Odpowiednia opieka terapeutyczna dla kobiet dotkniętych tokofobią może pomóc im spełnić odraczane marzenie o macierzyństwie. Jeżeli zatem chcesz zostać matką, a równocześnie strach przed porodem zmusza Cię do odkładania tej decyzji, skorzystaj z profesjonalnej pomocy psychologicznej i/lub psychiatrycznej. Wachlarz możliwości jest bardzo szeroki: od wykorzystania technik relaksacyjnych po zapewnienie, że – w uzasadnionym przypadku i pod odpowiednią kontrolą lekarską – będzie można wdrożyć na pewien czas trwania ciąży farmakoterapię. Kobiety muszą mieć świadomość, że odpowiedzią na ich lęki mogą być także spotkania z doulą. Profesja ta zdobywa w Polsce coraz większą popularność, a odnalezienie douli, także certyfikowanej, w dobie internetu nie powinno sprawić żadnego problemu. Doula przeprowadza kobietę przez czas ciąży, udzielając odpowiedzi na pytania i wątpliwości. Wsparcie jest nieco podobne do tego, jakie otrzymuje się w szkole rodzenia, jednak doula często roztacza indywidualną opiekę nad ciężarną, której może towarzyszyć także przy porodzie.

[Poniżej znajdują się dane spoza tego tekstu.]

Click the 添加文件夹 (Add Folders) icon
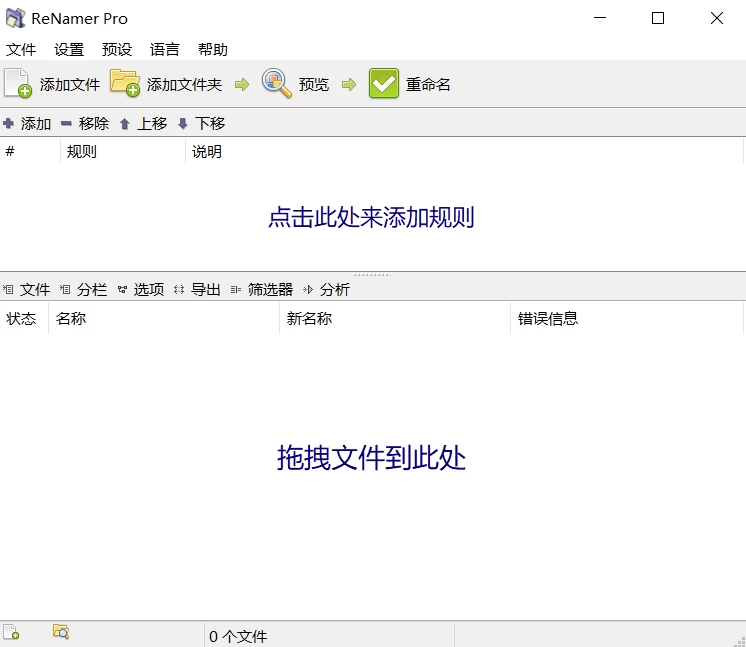 (125, 84)
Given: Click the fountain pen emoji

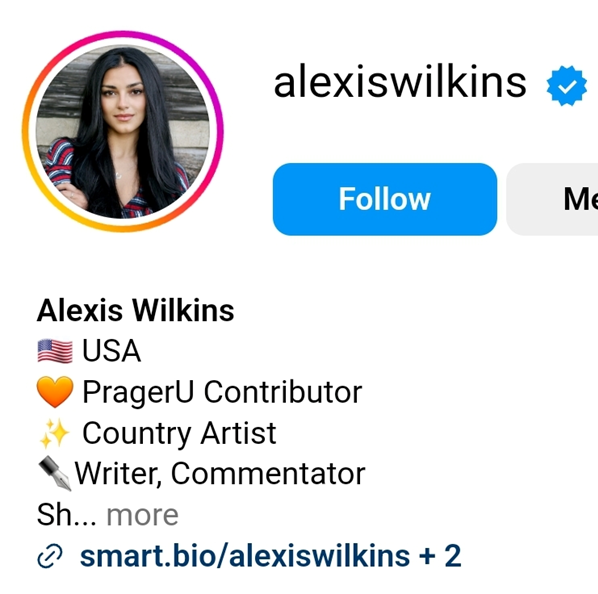Looking at the screenshot, I should click(55, 474).
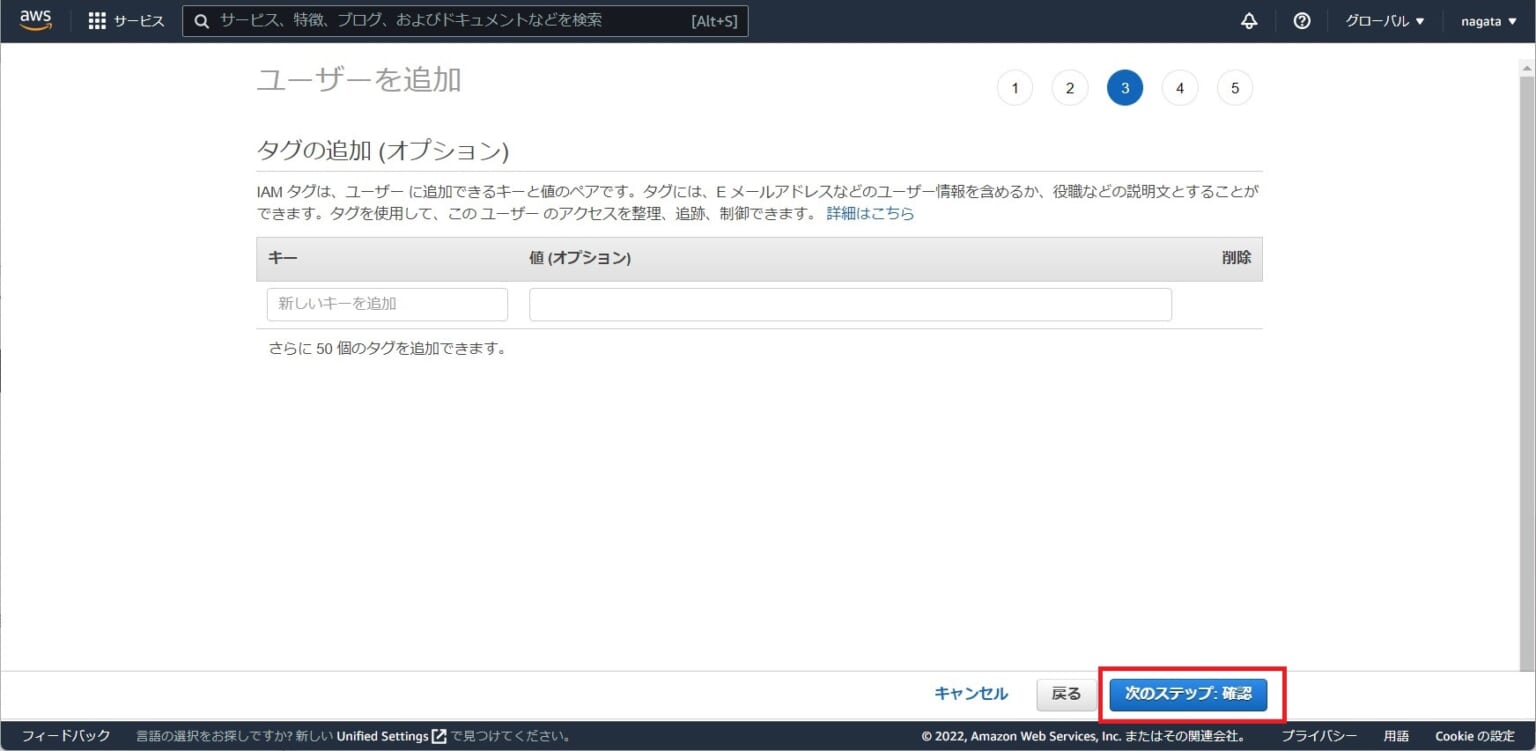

Warto również zainteresować się możliwością uzyskania znieczulenia zewnątrzoponowego do porodu. Odpowiednio zastosowane daje szansę na zmniejszenie bólu do poziomu akceptowalnego przez rodzącą, niosąc za sobą relatywnie niewielkie ryzyko powikłań. W sytuacji, w której kobieta ciężarna kategorycznie i konsekwentnie odrzuca poród siłami natury, należy rozważyć zakończenie ciąży drogą cesarskiego cięcia. Absolutnie niedopuszczalne są próby wpędzania kobiety w poczucie winy lub sugerowanie jej, że poród przez cesarskie cięcie będzie szkodliwy dla matki bądź dla dziecka. Cesarskie cięcie jest operacją, obarczoną, jak każda inna, ryzykiem powikłań, jednak zastosowanie go w przypadku stwierdzonej tokofobii lub innych problemów natury psychicznej pozostaje rozwiązaniem zasadnym.